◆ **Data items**
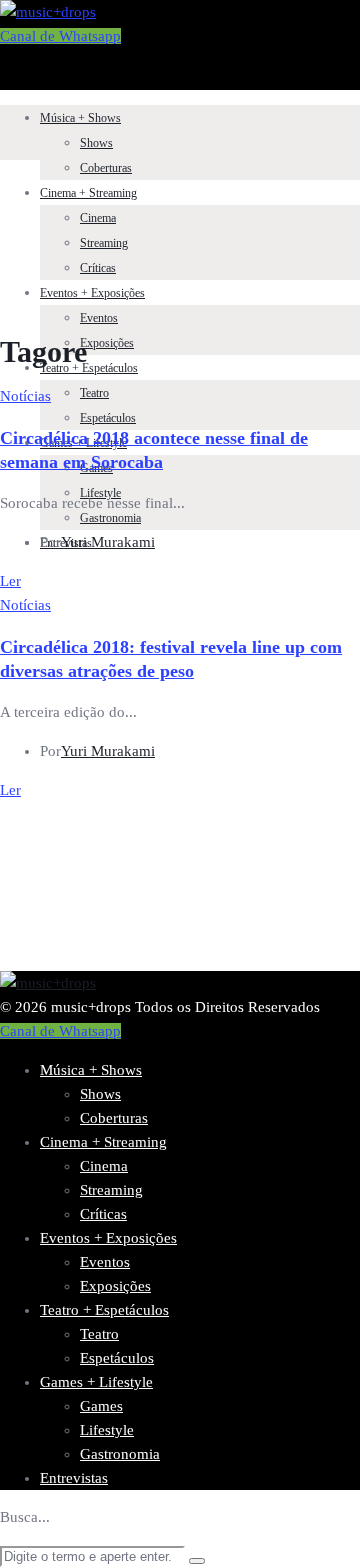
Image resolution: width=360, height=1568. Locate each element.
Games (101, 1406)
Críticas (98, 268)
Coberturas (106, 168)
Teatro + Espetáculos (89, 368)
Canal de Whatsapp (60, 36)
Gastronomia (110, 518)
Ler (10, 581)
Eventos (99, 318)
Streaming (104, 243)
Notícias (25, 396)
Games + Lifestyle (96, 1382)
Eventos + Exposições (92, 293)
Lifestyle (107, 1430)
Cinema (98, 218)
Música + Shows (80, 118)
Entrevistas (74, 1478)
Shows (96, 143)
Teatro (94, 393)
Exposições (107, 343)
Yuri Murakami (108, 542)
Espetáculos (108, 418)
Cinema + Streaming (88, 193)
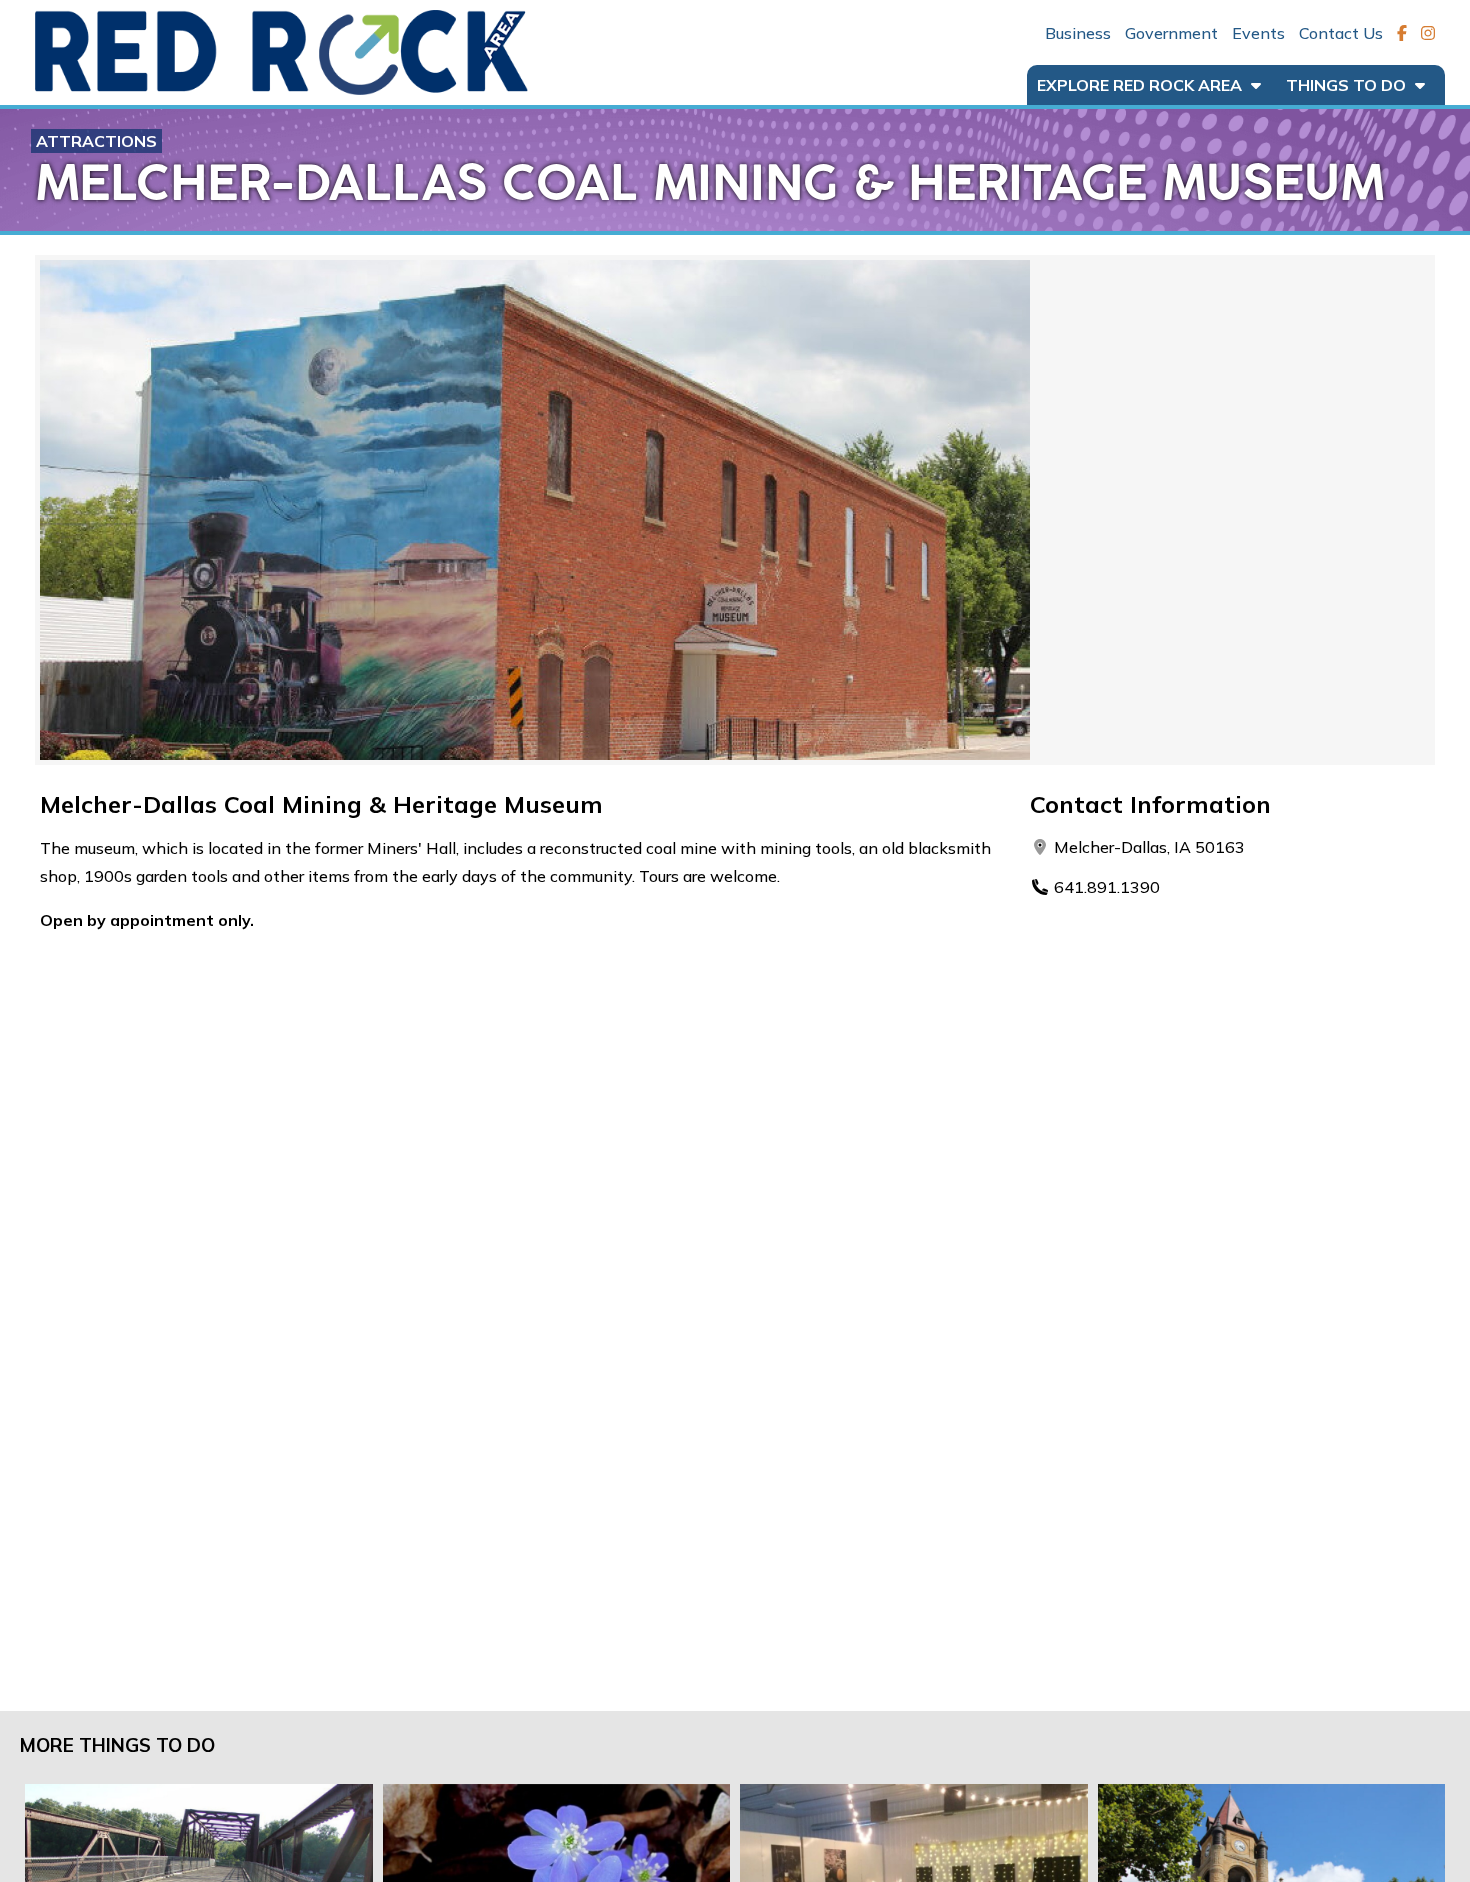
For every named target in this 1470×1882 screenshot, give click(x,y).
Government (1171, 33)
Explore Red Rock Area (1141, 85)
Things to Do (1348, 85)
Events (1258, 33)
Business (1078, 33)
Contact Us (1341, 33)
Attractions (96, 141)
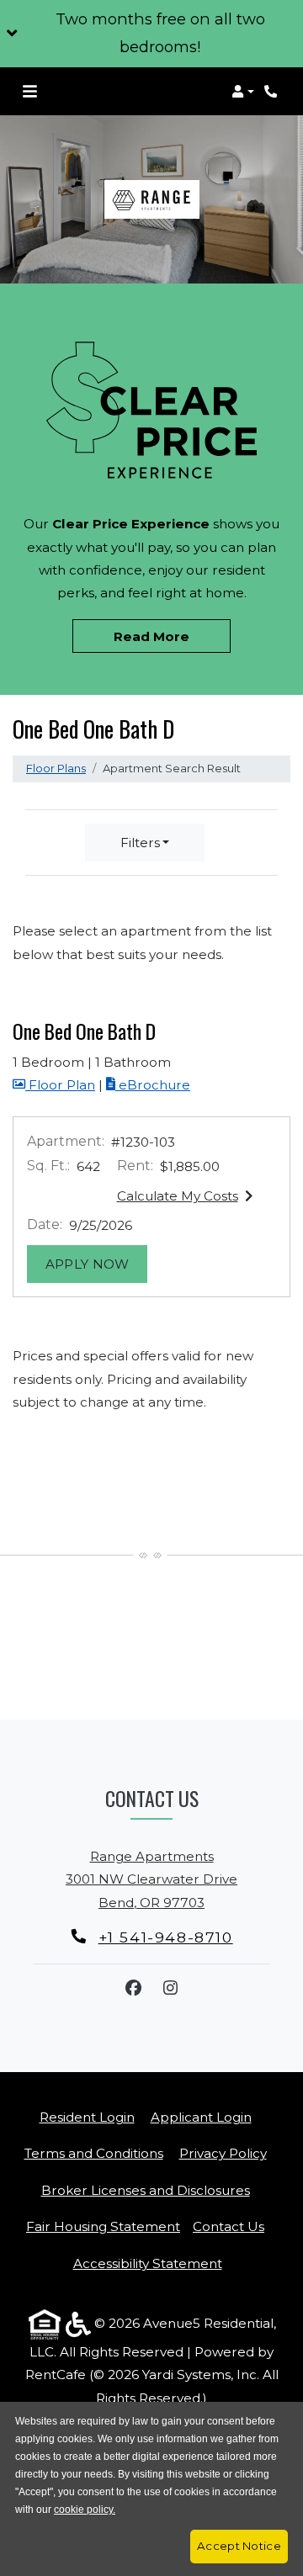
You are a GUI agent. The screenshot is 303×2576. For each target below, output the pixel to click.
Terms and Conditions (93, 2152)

◆ **Activity**
For every line of the records that includes the string "screenshot", add one to a tally; the answer is that tally alone.

◆ **Written answer**
2